MXit is decrying media reports that it says misuse its name in what is believes is a trend to sensationalise headlines. The social networking player, which has 15-million global users, is taking legal counsel about whether recent reports are a breack of the South African Press Code, or even defamation.

The company says that misleading and inaccurate use of its name on reports across various media – television, radio, print and online – are of concern.
Recently, MXit's name came up in relation to a teenager who went missing for 48 hours. Her parents reported that the girl may have met someone on MXit, who could be involved in her disappearance.
MXit contends that, although the case is being investigated, there is no proof that a conversation with an unknown person on MXit led to the girl’s disappearance.

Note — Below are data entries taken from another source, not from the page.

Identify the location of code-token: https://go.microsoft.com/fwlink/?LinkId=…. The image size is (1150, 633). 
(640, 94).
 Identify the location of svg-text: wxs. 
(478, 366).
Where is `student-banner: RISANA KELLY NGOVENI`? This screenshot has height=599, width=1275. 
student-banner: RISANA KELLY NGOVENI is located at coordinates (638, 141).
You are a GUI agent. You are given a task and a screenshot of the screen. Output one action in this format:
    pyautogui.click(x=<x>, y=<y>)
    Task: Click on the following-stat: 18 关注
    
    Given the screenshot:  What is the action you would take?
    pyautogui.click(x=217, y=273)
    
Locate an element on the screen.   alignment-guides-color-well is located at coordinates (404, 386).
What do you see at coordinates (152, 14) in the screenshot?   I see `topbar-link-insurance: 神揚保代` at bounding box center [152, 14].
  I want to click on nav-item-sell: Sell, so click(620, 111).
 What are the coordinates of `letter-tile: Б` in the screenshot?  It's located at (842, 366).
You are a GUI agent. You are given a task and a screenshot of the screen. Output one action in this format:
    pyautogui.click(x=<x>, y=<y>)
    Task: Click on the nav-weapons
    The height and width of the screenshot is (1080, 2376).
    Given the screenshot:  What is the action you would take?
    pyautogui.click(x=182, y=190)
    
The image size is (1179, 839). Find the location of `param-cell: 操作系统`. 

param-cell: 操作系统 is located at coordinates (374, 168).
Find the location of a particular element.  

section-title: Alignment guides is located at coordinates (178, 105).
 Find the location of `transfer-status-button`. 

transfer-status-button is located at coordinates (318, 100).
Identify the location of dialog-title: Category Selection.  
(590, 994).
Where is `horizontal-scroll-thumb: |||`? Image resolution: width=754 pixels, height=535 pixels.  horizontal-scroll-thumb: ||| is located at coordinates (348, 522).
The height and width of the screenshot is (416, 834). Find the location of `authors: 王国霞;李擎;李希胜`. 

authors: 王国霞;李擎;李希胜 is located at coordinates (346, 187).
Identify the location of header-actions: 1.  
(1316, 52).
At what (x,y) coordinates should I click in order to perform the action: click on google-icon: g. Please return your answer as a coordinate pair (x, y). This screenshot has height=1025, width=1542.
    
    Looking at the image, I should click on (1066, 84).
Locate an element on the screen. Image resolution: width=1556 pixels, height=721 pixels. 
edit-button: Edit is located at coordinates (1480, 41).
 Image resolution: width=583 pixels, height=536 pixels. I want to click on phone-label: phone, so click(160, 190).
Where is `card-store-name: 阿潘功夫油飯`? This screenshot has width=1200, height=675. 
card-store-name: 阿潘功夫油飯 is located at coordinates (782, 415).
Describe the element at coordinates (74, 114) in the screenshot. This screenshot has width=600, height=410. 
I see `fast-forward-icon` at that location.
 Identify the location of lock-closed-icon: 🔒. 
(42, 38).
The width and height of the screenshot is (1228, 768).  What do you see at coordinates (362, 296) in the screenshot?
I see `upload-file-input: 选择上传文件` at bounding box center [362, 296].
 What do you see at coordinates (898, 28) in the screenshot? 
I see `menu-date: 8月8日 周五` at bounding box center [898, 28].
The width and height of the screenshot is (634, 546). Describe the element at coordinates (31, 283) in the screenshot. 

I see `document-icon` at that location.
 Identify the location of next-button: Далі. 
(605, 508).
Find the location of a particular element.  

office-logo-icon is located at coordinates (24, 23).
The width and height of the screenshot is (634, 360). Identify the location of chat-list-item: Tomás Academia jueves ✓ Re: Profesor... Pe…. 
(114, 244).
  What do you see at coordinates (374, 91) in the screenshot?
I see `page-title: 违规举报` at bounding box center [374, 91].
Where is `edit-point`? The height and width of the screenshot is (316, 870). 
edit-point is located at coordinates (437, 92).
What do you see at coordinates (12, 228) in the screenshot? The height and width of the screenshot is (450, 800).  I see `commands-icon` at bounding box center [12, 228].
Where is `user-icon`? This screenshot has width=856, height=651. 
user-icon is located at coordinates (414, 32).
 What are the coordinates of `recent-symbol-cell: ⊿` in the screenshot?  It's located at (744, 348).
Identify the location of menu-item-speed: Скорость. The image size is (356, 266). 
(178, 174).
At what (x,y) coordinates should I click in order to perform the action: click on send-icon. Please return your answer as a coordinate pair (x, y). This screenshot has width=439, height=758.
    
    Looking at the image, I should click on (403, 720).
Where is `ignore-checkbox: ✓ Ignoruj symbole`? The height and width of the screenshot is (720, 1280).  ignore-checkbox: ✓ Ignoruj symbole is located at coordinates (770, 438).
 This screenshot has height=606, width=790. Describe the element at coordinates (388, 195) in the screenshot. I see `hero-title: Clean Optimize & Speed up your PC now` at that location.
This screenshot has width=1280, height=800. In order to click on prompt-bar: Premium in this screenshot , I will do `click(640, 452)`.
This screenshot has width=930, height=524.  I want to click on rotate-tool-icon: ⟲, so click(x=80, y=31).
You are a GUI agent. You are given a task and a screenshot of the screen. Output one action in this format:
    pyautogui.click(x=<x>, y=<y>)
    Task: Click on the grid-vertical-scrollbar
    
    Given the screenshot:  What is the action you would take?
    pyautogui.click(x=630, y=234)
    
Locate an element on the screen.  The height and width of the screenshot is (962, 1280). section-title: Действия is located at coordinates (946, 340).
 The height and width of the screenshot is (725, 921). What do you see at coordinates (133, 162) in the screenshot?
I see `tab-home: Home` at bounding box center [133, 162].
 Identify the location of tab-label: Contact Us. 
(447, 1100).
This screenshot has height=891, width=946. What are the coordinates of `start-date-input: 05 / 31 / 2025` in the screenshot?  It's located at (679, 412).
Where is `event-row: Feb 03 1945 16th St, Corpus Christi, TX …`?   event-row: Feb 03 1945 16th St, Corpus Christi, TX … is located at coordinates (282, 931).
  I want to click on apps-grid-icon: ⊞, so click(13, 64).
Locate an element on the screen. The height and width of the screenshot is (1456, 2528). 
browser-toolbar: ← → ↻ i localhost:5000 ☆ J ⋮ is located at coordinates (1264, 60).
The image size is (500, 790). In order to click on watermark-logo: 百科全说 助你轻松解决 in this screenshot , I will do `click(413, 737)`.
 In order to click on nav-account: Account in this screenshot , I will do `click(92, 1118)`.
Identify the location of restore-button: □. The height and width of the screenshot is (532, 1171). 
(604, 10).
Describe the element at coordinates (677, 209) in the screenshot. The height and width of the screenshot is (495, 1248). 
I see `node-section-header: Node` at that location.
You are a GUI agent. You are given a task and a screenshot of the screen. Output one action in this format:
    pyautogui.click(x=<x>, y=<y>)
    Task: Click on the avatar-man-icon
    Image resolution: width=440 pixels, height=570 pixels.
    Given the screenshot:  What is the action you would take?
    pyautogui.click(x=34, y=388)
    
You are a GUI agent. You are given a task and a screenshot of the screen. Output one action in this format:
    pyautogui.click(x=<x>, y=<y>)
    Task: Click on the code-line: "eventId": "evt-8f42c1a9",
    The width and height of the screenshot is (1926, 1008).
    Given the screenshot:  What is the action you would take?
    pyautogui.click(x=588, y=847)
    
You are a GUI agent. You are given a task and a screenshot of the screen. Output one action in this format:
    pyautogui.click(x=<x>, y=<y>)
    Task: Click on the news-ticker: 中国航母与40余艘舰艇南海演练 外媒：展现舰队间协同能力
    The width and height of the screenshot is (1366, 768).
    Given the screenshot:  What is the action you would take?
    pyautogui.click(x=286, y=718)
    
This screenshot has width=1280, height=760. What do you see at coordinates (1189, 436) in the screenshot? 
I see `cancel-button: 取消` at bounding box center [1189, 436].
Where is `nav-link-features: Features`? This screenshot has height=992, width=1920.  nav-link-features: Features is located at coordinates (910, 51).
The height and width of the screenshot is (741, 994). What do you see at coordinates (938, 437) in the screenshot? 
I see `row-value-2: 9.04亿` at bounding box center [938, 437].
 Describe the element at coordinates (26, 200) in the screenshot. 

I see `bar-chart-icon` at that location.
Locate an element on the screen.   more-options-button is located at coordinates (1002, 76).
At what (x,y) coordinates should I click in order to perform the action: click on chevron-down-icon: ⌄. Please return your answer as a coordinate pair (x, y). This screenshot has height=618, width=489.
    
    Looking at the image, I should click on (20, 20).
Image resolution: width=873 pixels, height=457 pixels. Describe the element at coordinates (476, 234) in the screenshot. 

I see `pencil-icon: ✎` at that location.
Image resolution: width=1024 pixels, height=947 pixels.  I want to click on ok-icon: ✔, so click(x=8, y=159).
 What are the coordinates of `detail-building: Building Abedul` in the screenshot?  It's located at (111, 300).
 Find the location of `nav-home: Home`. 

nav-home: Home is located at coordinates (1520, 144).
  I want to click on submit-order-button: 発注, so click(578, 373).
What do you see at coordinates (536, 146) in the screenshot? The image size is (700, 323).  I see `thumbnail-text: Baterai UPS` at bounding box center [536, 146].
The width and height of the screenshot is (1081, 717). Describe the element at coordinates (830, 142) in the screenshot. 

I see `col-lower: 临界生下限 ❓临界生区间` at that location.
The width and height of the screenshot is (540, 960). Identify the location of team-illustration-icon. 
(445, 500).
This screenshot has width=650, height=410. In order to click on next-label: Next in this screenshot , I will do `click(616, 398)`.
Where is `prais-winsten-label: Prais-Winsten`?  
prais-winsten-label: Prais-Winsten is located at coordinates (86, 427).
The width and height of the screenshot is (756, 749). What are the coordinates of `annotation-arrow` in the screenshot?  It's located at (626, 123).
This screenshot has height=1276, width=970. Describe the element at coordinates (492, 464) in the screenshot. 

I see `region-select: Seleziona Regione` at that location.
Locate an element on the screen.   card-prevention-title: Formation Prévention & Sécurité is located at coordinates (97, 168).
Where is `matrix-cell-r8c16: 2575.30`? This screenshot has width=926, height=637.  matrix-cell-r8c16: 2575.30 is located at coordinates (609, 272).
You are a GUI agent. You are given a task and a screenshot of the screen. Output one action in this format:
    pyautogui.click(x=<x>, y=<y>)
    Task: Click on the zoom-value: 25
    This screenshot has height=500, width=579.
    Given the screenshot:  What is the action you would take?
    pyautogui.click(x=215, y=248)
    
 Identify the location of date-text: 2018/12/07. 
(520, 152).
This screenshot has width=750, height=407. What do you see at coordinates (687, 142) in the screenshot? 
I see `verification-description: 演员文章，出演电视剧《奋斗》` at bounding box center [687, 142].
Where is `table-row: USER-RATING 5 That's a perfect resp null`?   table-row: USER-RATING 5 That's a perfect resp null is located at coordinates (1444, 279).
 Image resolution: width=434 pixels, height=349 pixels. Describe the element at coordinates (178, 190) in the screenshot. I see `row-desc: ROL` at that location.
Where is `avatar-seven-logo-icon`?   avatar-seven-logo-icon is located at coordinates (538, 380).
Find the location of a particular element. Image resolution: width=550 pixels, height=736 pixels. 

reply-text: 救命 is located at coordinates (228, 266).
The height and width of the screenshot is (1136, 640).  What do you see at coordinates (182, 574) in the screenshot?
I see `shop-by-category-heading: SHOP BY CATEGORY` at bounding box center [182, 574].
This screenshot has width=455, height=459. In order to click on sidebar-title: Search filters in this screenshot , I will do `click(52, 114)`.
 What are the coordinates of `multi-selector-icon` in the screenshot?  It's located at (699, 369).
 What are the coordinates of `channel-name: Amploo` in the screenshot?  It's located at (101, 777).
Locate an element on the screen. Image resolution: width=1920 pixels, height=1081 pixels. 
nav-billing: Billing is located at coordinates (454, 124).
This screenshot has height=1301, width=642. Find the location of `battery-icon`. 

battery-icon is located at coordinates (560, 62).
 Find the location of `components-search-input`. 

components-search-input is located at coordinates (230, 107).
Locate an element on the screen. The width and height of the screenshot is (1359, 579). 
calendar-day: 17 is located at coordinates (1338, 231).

“We cannot condone this behaviour or attack on our brand and are simply calling on the media to be accurate in their reporting and headlining of stories," says MXit's international marketing manager Juan du Toit. "MXit is not the problem.  We offer a system that allows people to communicate at a fraction of the cost of sending SMS or voice calls.  Our users send approximately 35 000 messages per second during peak times and the MXit community visits our platform more than 20 million times a day.
"Even if it does emerge that she accepted a friend request from a stranger, it is not fair to condemn a technology of close to 15-million users for bad choices made by one user."
MXit has responded with a strongly-worded message to its community spelling out its position and condemning some news reports.
“We take great care in ensuring that our users are consistently warned to use our network responsibly, to only accept contacts from people that they know and to never reveal their personal information,” says Du Toit.
In addition to strict security measures for its users, MXit has also developed guidelines to help empower parents.
“We offer a technology that allows users to communicate in a secure and inexpensive way," he adds. "Although we understand that technology is sometimes difficult for parents to understand, we believe that they need to take responsibility for teaching their teenagers how to engage responsibly on all communications platform.
"We have a chat room blocking feature that allows parents to shut down the chat room capability if they believe their teens are interacting inappropriately."